§ Exercise aim:
The expected result is a word-for-word copy of the entries, minus any pictures.

........

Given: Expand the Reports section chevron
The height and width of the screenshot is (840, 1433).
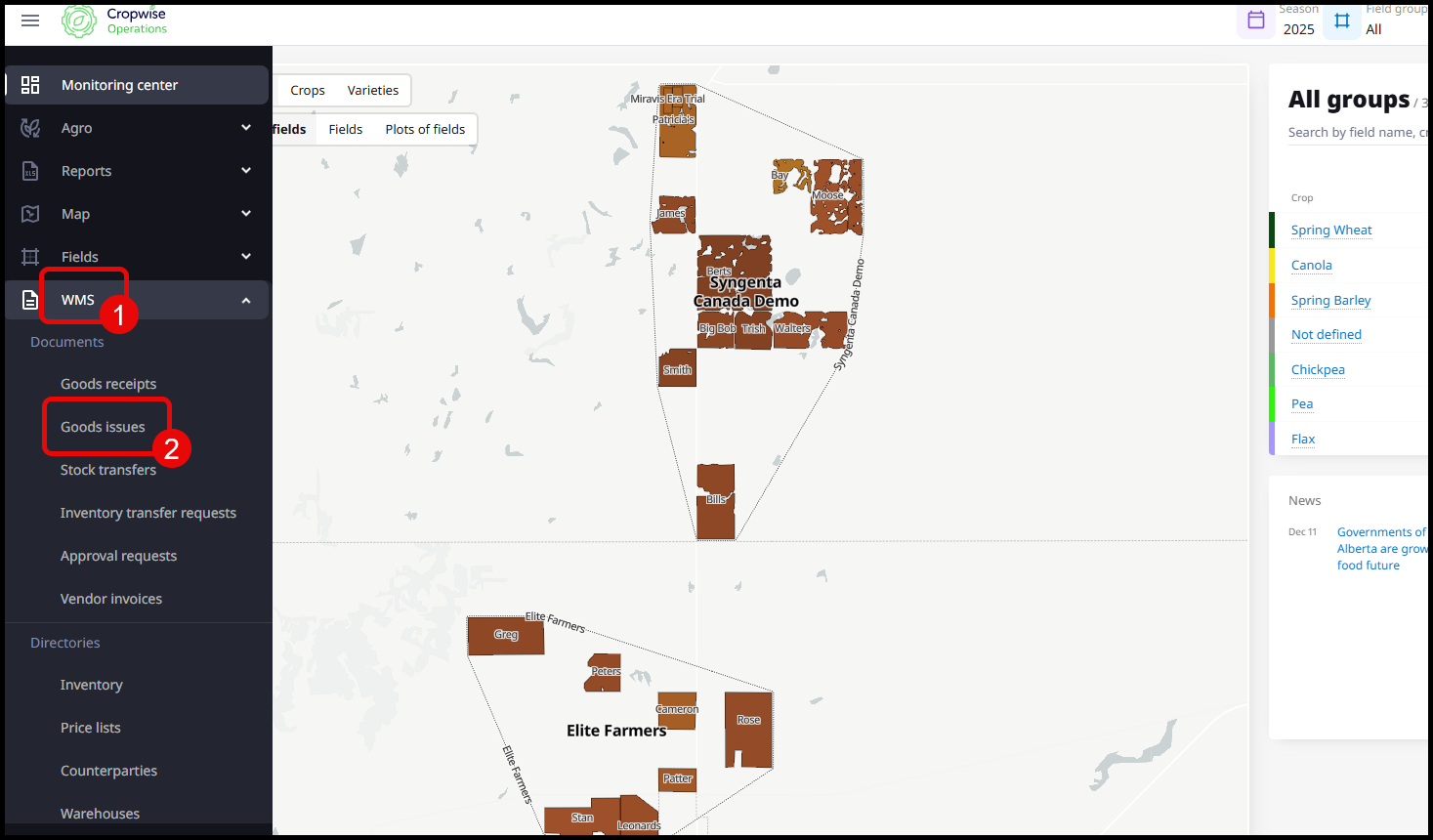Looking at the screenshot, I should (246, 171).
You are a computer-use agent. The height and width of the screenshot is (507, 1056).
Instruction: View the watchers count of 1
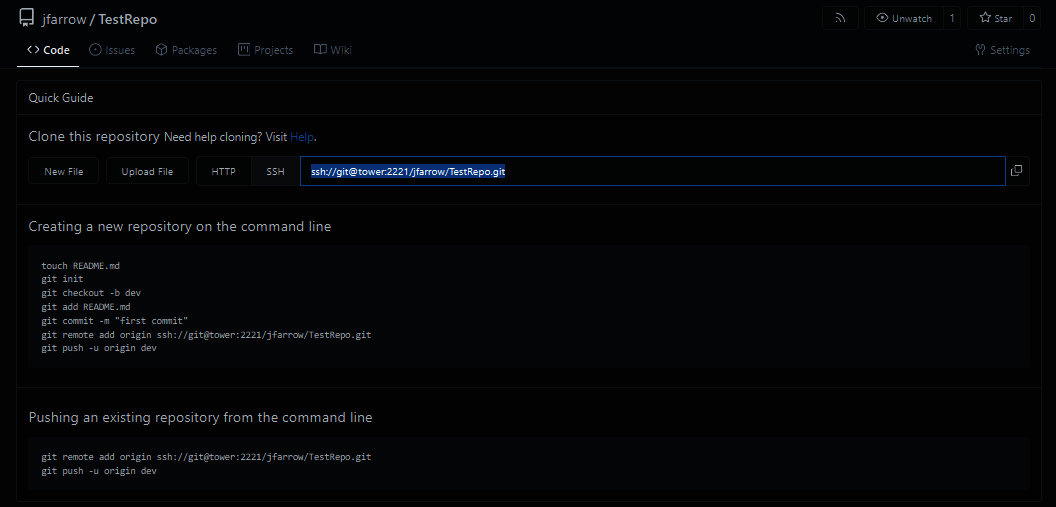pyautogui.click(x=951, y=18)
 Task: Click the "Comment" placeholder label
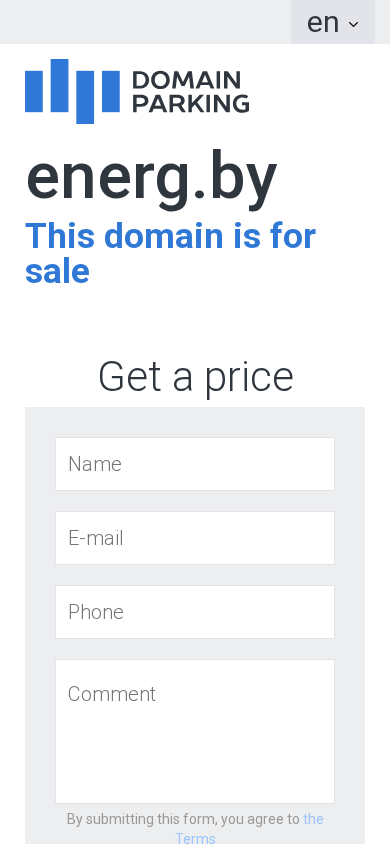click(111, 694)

........

§ Response:
Given: Expand the Reports section chevron
The height and width of the screenshot is (840, 1433).
Looking at the screenshot, I should (246, 171).
You are a computer-use agent. The height and width of the screenshot is (507, 1056).
Instruction: View the watchers count of 1
pyautogui.click(x=951, y=18)
 Task: Click the "Comment" placeholder label
click(111, 694)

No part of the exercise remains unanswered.